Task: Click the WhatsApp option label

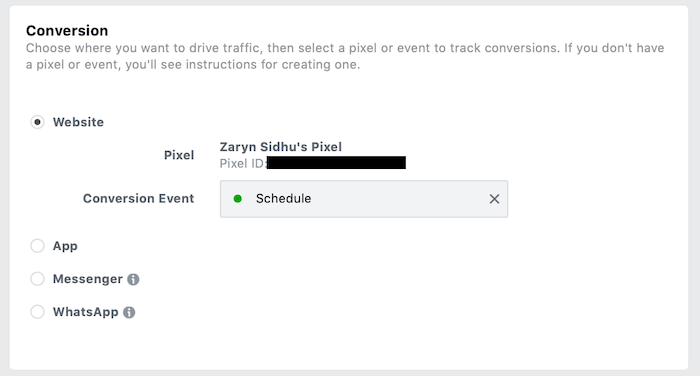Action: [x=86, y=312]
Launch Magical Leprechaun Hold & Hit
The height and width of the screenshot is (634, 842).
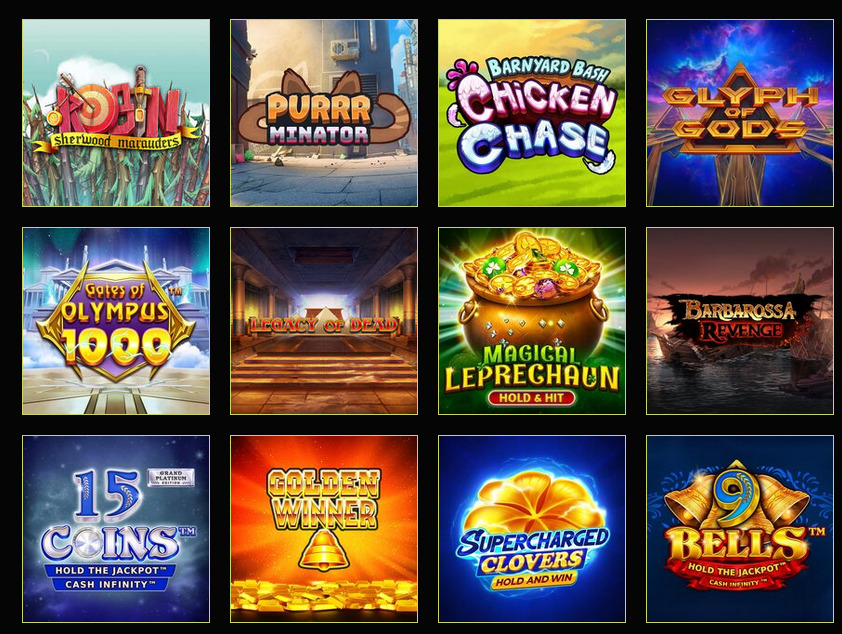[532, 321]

──────────

Begin the copy at the line containing "Launch Magical Leprechaun Hold & Hit" and end it at the last line of the records; transcribe exactly and exclude pictures.

Launch Magical Leprechaun Hold & Hit
The height and width of the screenshot is (634, 842).
[532, 321]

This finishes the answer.